▶ [Document extract]
The Wizard of Oz (1939) was a Adventure - Family Film directed by King Vidor and Mervyn LeRoy and produced by Mervyn LeRoy and Arthur Freed.
The film was based on the novel The Wonderful Wizard of Oz and also Musical written by L. Frank Baum published in 1900 (novel); Jan 20, 1903 - Oct 3, 1903 (play performed at Majestic Theatre, NY).
Treasured by millions with each new screening, this colorful musical fantasy defines for many the greatest achievements of Hollywood's classic period. MGM put every resource into the production, from dazzling Technicolor (an early use of the three-strip process; the colors astonished audiences of the day), marvelous songs from Arlen and Harburg that would become standards, a star-making performance from Garland (actually the studio's third choice for the role), and the thousands of studio artisans who created hundreds of costumes and 70 sets for an ambitious, months-long production led by three of the studio's most-trusted directors (and early sequences, not in the final cut, by Richard Thorpe). The result follows a Kansas farm girl (Garland) who escapes her black-and-white life and Hamilton's threat to do away with her beloved dog, Toto, to a Technicolor world that lies over the rainbow. After becoming the hero of Munchkin Land, Garland and Toto link arms with Bolger, Haley, and Lahr (the Scarecrow, Tin Man, and Cowardly Lion) to place each of their desires in front of the fabled Wizard, desires that they learn are really always within their reach. One of the classics that rewards each viewing. The special 50th anniversary video edition includes 17 minutes of extra footage, including Ray Bolger's scarecrow dance and the rehearsal and sound track from the jitterbug dance, both of which were edited out of the film; Buddy Ebsen (the initial Tin Man) performing "If I Only Had a Heart"; Judy Garland receiving her Oscar; the original theatrical promotional trailer; and a 32-page souvenir booklet.

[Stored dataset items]
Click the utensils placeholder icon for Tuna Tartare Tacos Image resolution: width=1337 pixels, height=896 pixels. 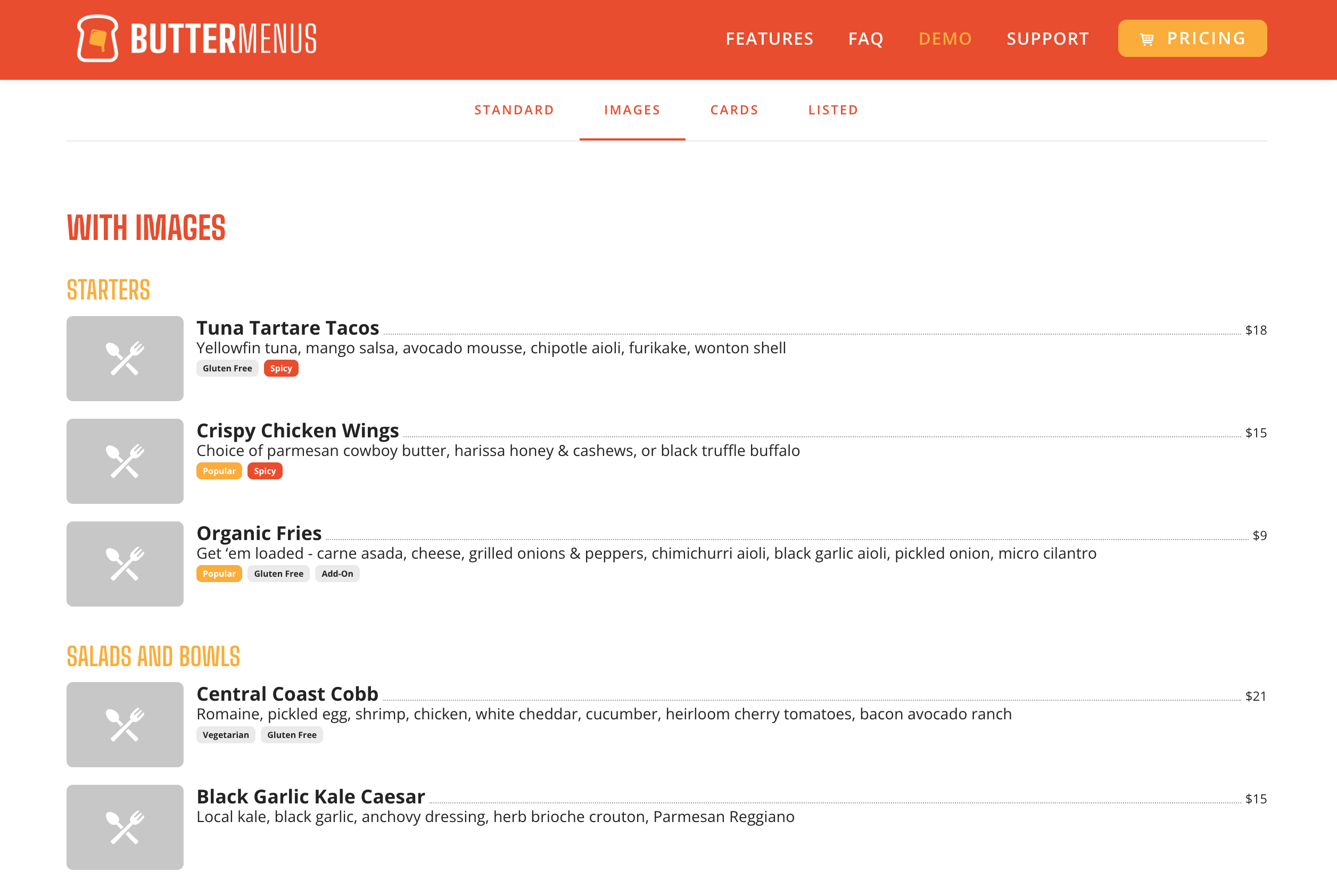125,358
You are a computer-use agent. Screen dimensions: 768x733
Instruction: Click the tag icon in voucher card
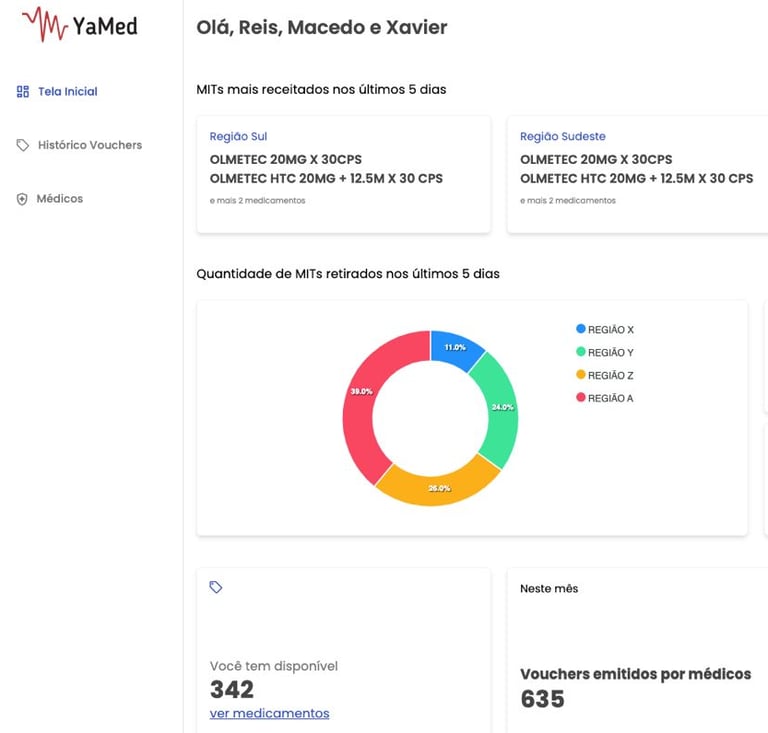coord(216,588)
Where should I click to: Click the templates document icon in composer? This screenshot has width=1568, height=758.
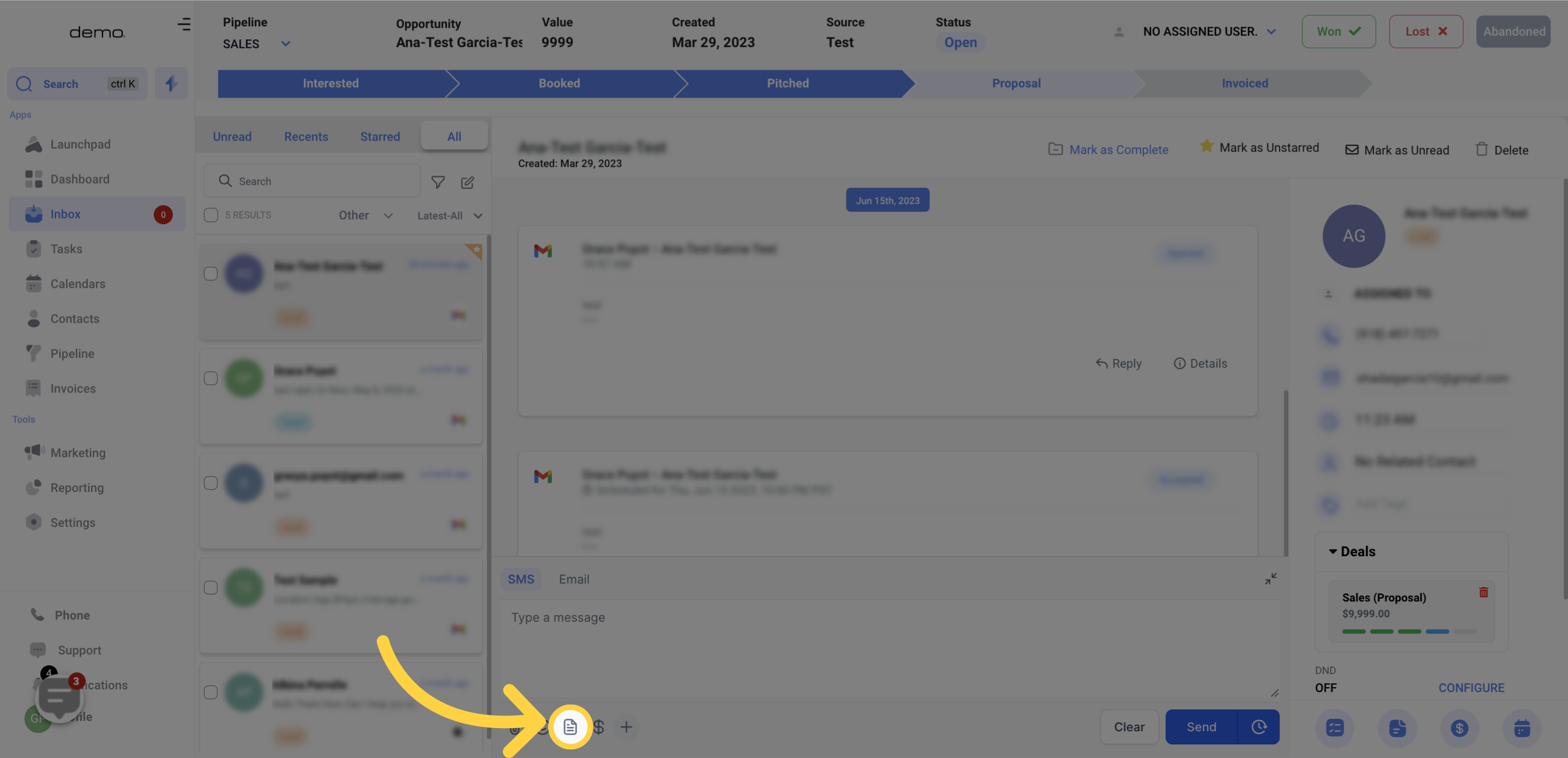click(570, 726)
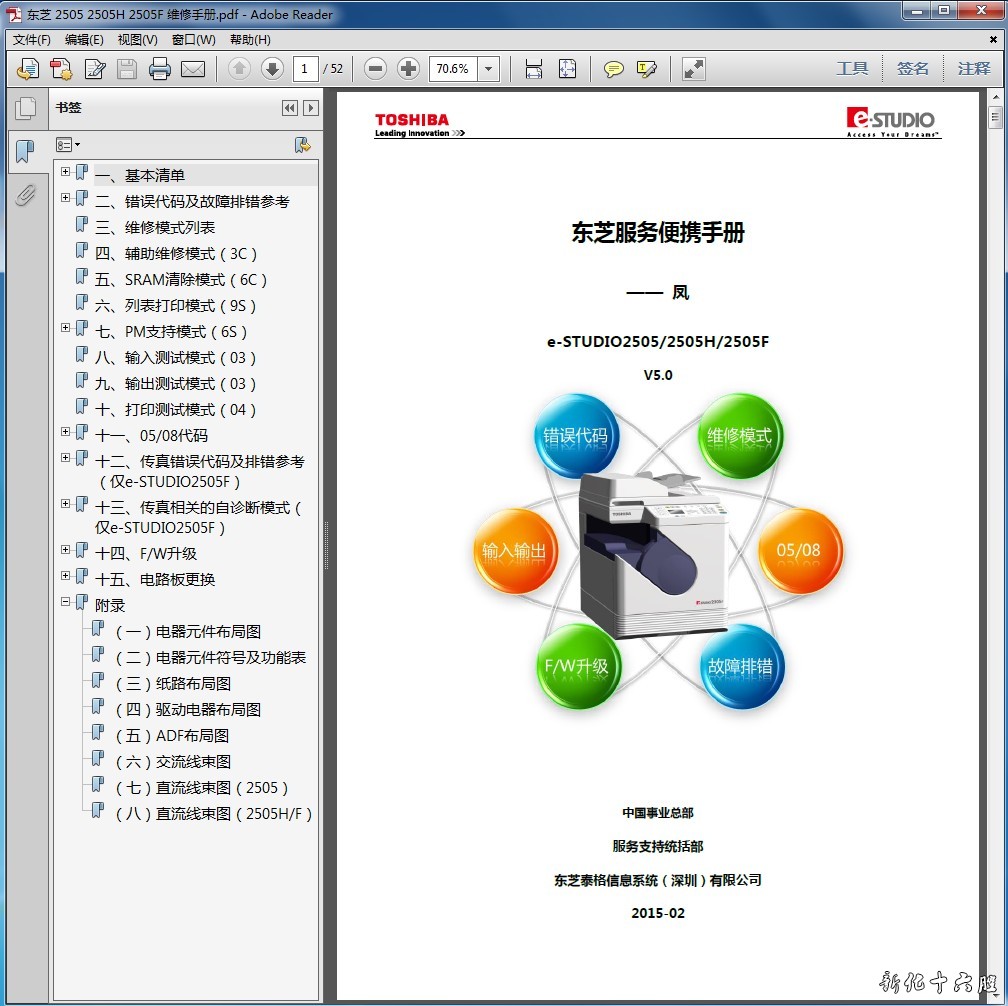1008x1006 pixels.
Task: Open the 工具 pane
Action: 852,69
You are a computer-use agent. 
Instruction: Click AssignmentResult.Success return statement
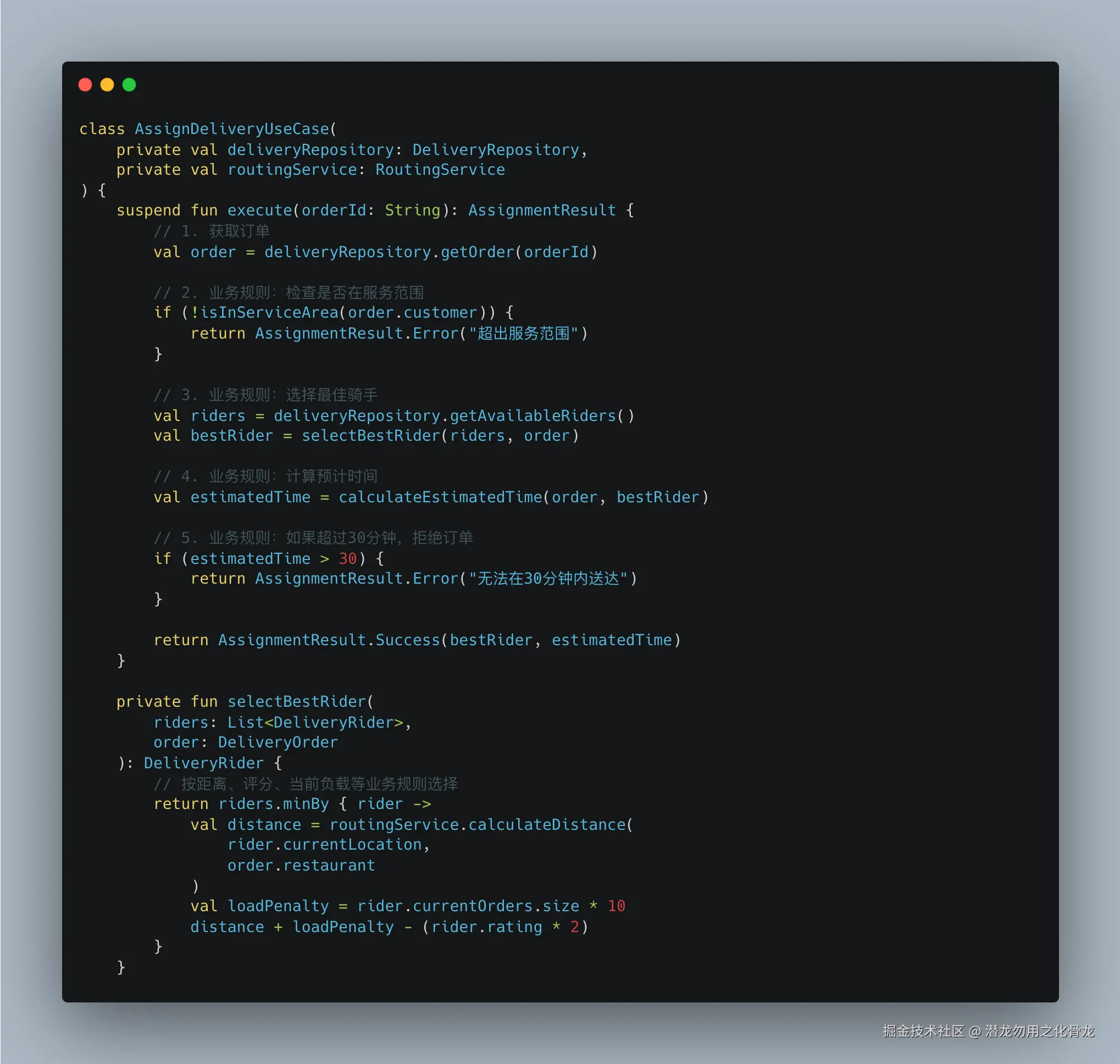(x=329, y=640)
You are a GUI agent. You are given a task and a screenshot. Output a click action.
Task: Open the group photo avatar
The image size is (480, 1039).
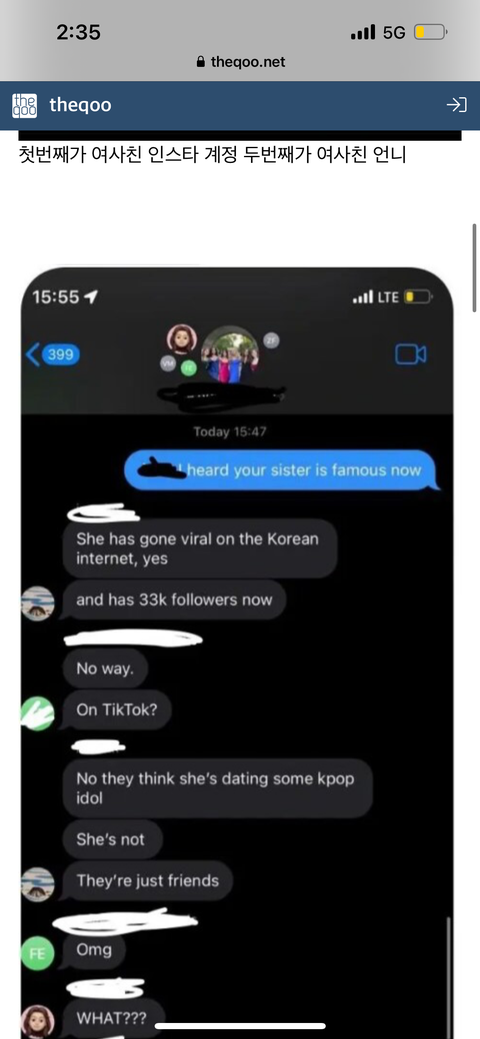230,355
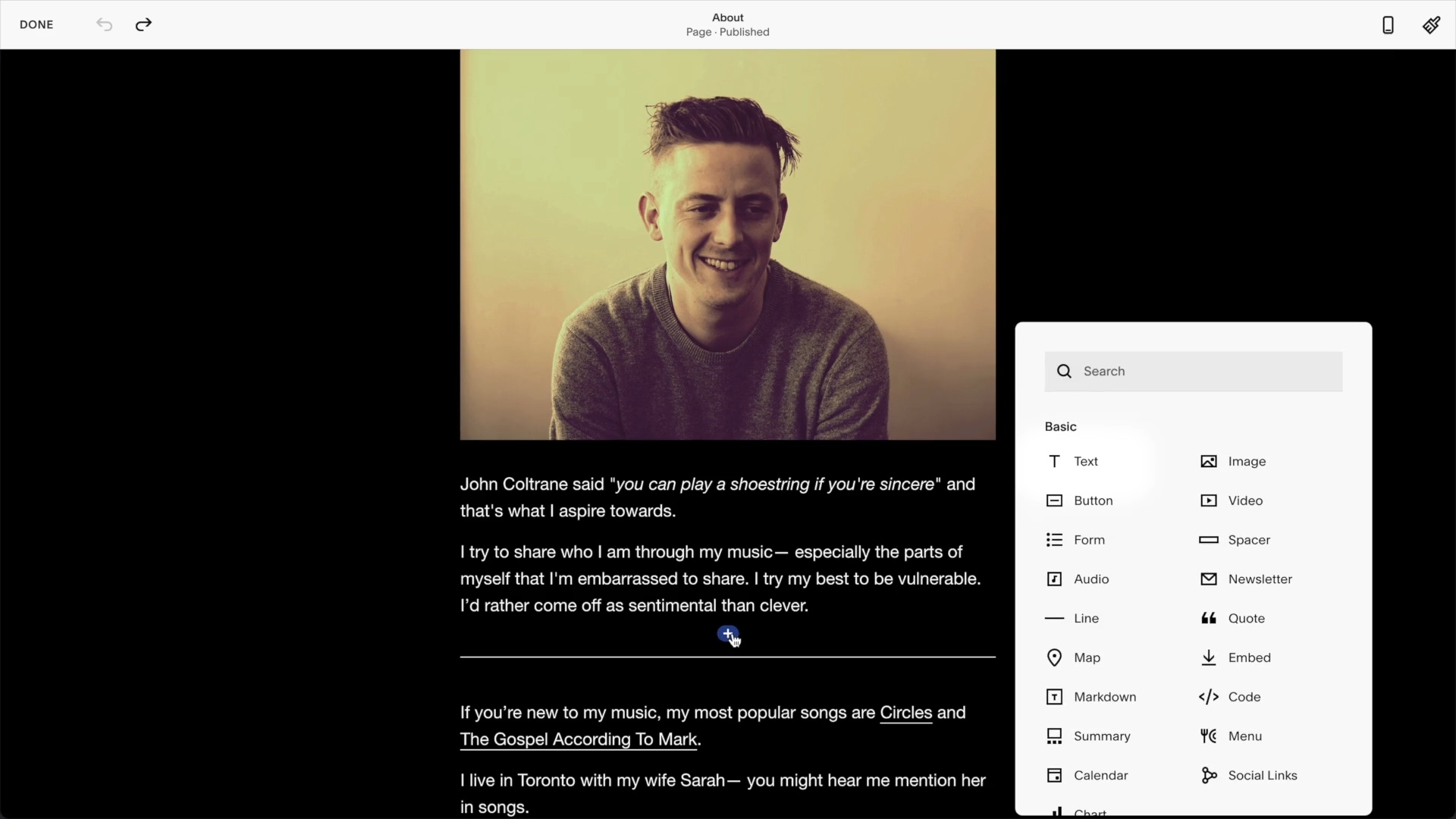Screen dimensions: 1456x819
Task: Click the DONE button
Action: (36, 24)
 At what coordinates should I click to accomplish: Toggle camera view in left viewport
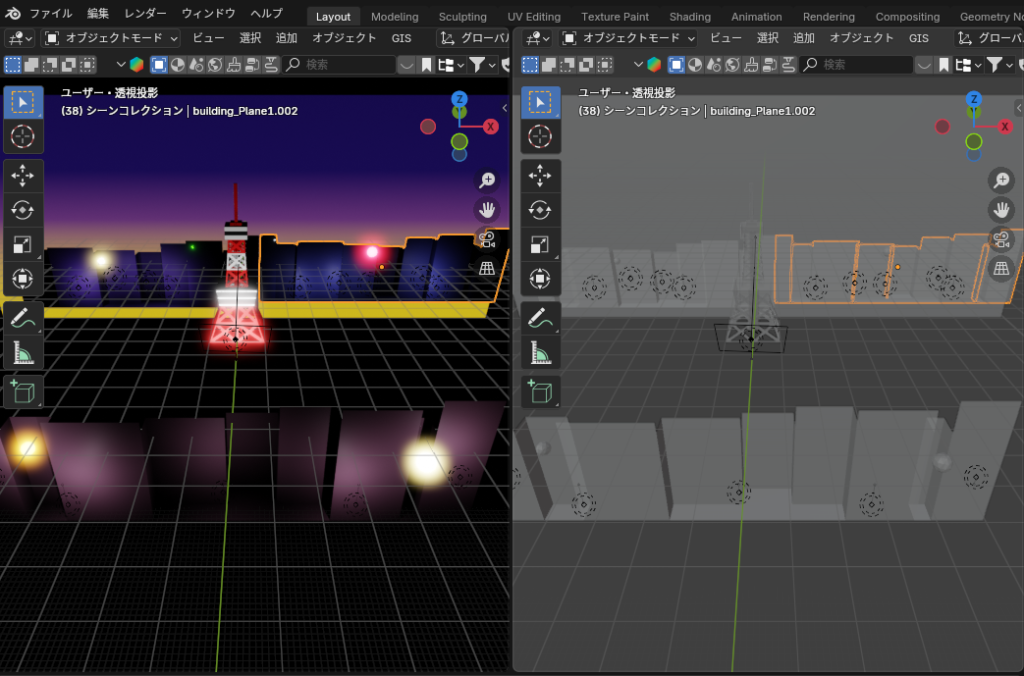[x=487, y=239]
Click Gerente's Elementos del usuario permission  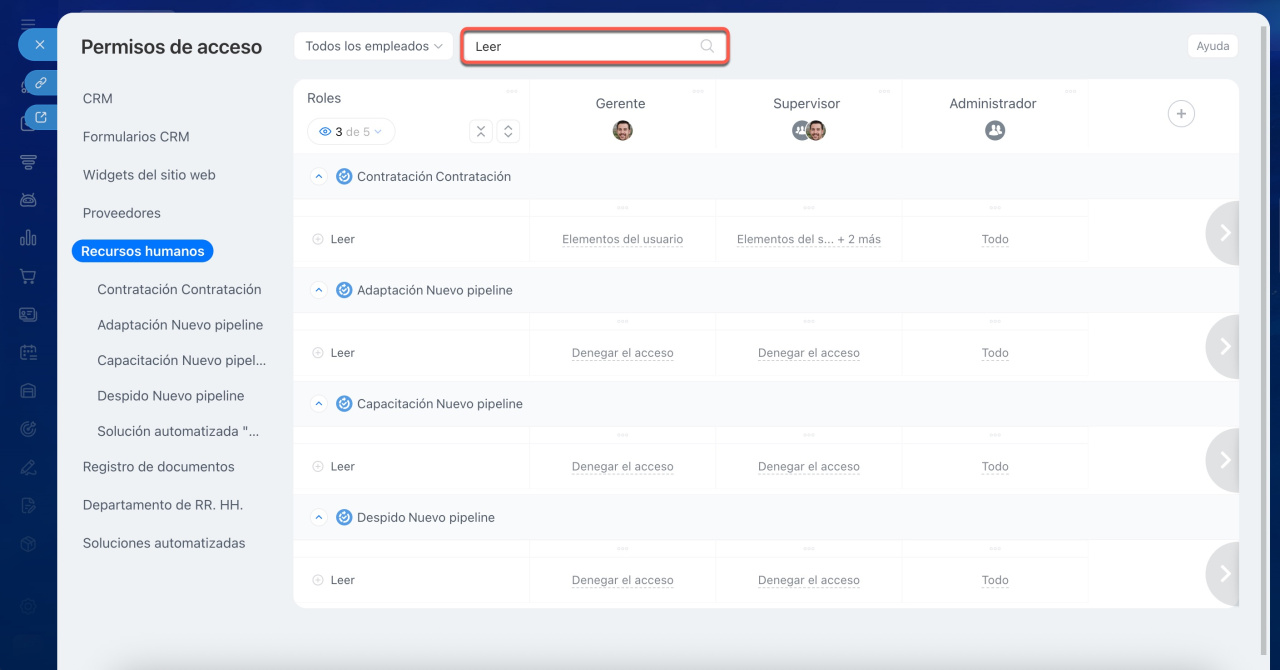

▶ [Stated problem] In the film overview of The Wizard of Oz, how many sets did the studio artisans create for the production?

▶ [Output for this task] 70 sets.